Natala is considerably wimpier than just about any of the other Conan-heroines and, as a result, not nearly as interesting. She is likeable, in a timorous sort of way, but not one of the best. Even Muriela, the dancing girl in "Jewels of Gwahlur" had more backbone. Of course, heroines in these sorts of stories have always met criticism for being too weak, but, in fact, usually Robert E. Howard's heroines were quite strong and confident. This is one of the few times his heroine fitted the stereotype.
While I do not intend to review the pastiches included in this series, I do have some comments to make about "Drums of Tombalku". According to the notes, this pastiche was based on an outine and rough draft of the first half found among REH's things long after his death. In cases like this, I am always curious to wonder how much is Howard's and how much De Camp's. In this case, I think a fair guess can be made.
The first half reads like a completed story, but featuring Amalric, a Conan-like figure, who, fleeing a battle, encounters a girl in the desert who leads him to a city inhabited by strange "people wrapped in dreams". Sound familiar? While the people wander about in dreamy unconcern, a monster- god roves the city, feasting on them. Amalric kills the monster and flees the city. At this point, he encounters Conan who leads him off to Tombalku and a separate adventure altogether for the second half of the story.
The first half of this tale is reasonably well-written and, other than a few details (for example, Amalric defeats the monster with a magic incantation which he had picked up before the story started and which the reader did not know about -- something REH would never have done), reads like Howard's writing. The second half does not. My guess, then, is that Howard wrote the first half as an Amalric story, then rewrote it as "The Slithering Shadow", under which title it was published in Weird Tales. But, as I say, that's just a guess.

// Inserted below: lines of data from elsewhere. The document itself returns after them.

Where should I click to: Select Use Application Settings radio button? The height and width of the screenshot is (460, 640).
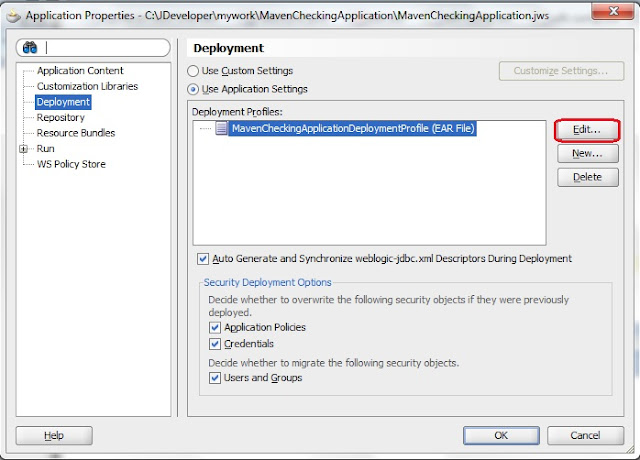[x=193, y=89]
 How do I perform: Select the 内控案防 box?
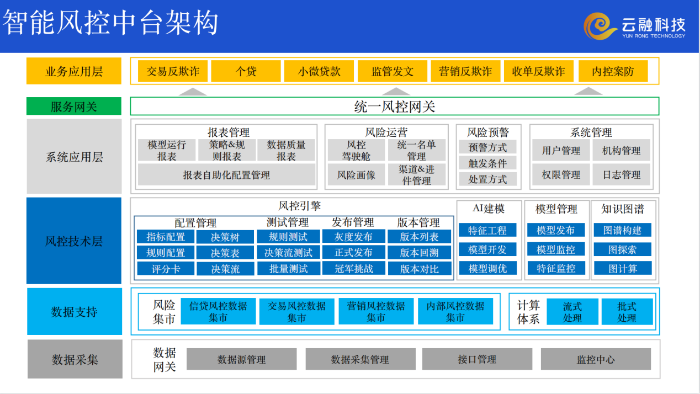click(613, 71)
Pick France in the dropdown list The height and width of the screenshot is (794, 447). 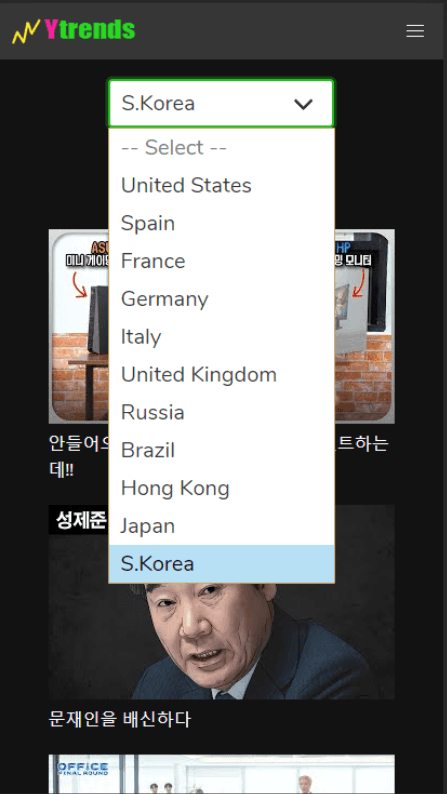[x=221, y=261]
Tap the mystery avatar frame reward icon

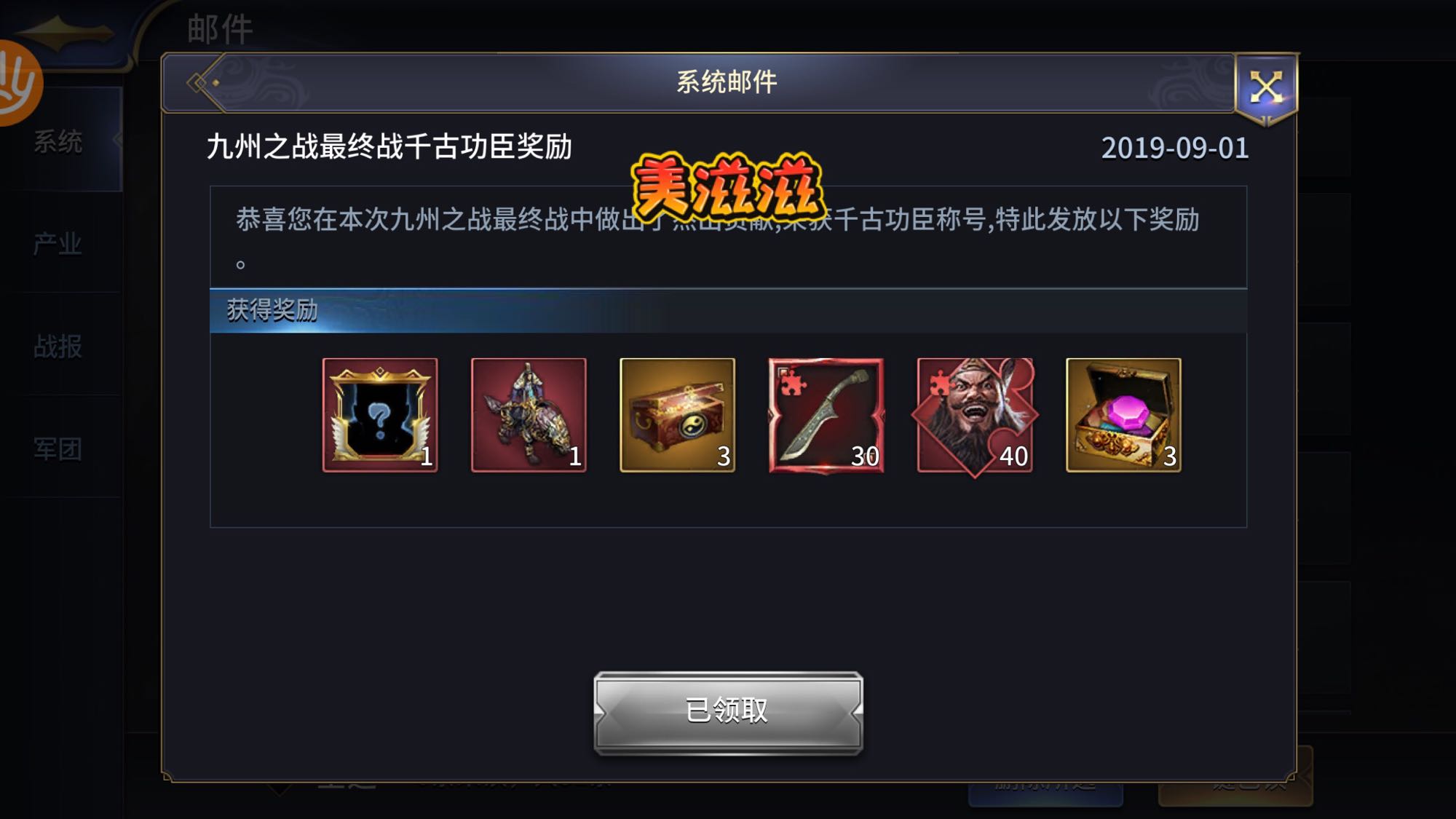pos(380,415)
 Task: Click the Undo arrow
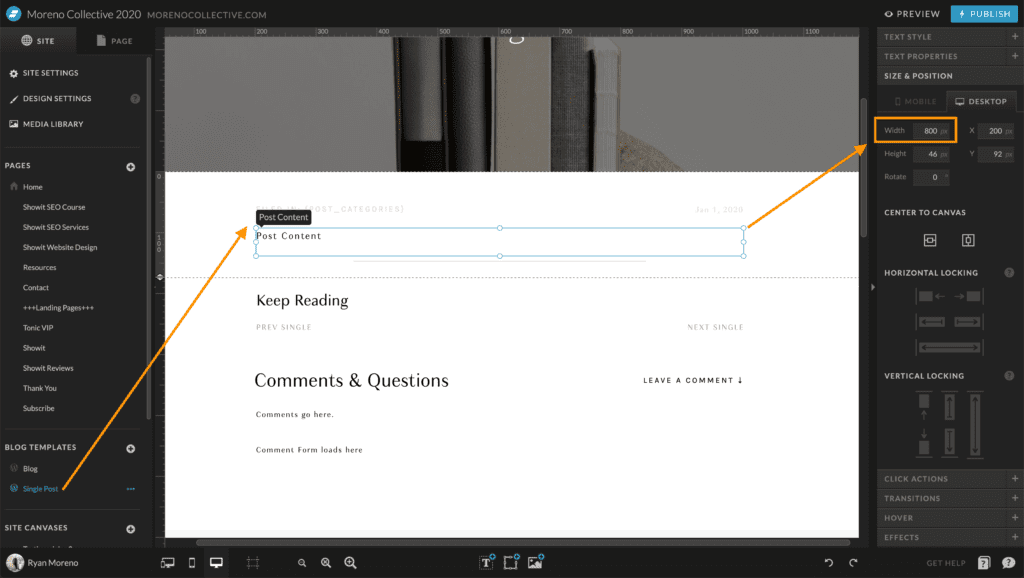(x=828, y=563)
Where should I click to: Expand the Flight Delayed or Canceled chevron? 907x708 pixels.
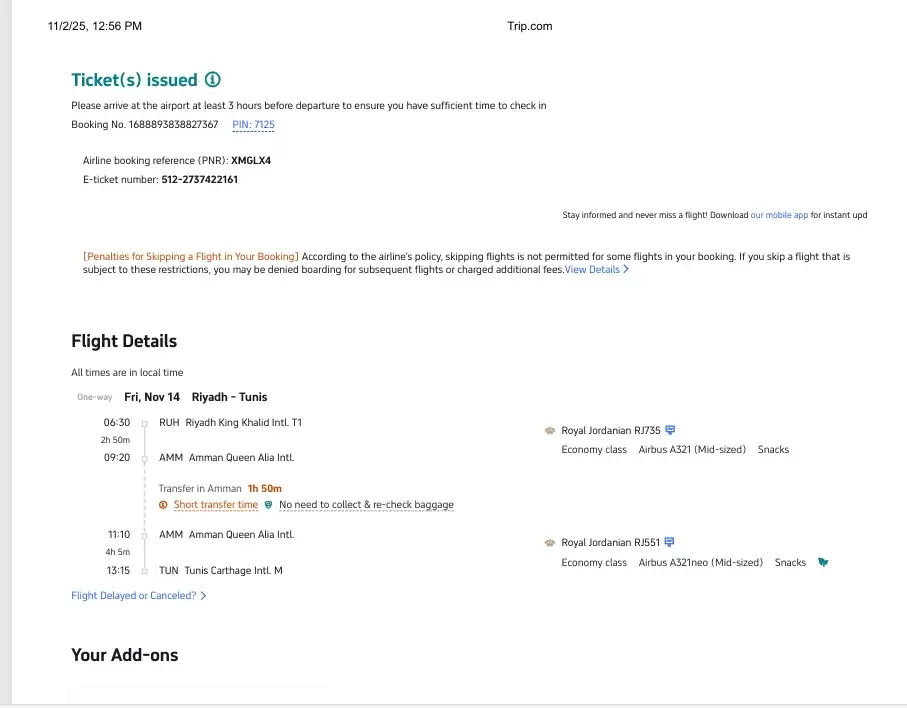tap(204, 596)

"The Pool of the Black One" (which appeared in Weird Tales the month after "The Slithering Shadow") is a weird little story, and one of the better Conan offerings. The story begins with the Cimmerian, adrift at sea, clambering aboard a pirate ship, which he promptly takes command of in suitably bloody fashion. Encountering a mysterious island, everyone goes ashore, including the defunked-captain's girl, Sancha. The island turns out to be inhabited by strange tall black creatures who capture the crew (missing Conan) and set about dunking them in the titular pool...with bizarre results. Conan, of course, rescues them and somehow triggers a kind of self-destruct device in the pool, barely getting away in time.

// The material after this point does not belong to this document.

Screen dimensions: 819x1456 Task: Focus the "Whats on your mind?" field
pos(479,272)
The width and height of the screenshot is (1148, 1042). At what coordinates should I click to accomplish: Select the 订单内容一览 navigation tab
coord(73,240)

Two things stick in my mind about this story. The first is the pool's strange effect on human anatomy. One suspects Howard was influenced by the shrunken heads of the Jivaro Indians; shrunken heads were very big in the thirties (so to speak). Here, Robert E. Howard has taken the process a step further -- with creepy results. Stranger still, is the fact that we are given no explanation for who the creatures are or what reason they have for dipping people in the pool. That may be something of a weakness in the story, but the very vagueness of the whole thing adds to the sense of unreality. It is almost like a nightmare. (As well, REH may have been influenced by the lotus eaters story from the Odyssey. As in that story, the crew here finds themselves falling into a drugged sleep when they eat the fruit of the island.)
The other thing that sticks with me is the climax. For some reason, I am reminded of the pulse-pounding climax to Stephen King's short story, "The Monkey". (Read them both and see if you agree.) I can't think of another Conan story which had this same edge-of-your-seat, race-with-the-devil sort of ending, and it works very well.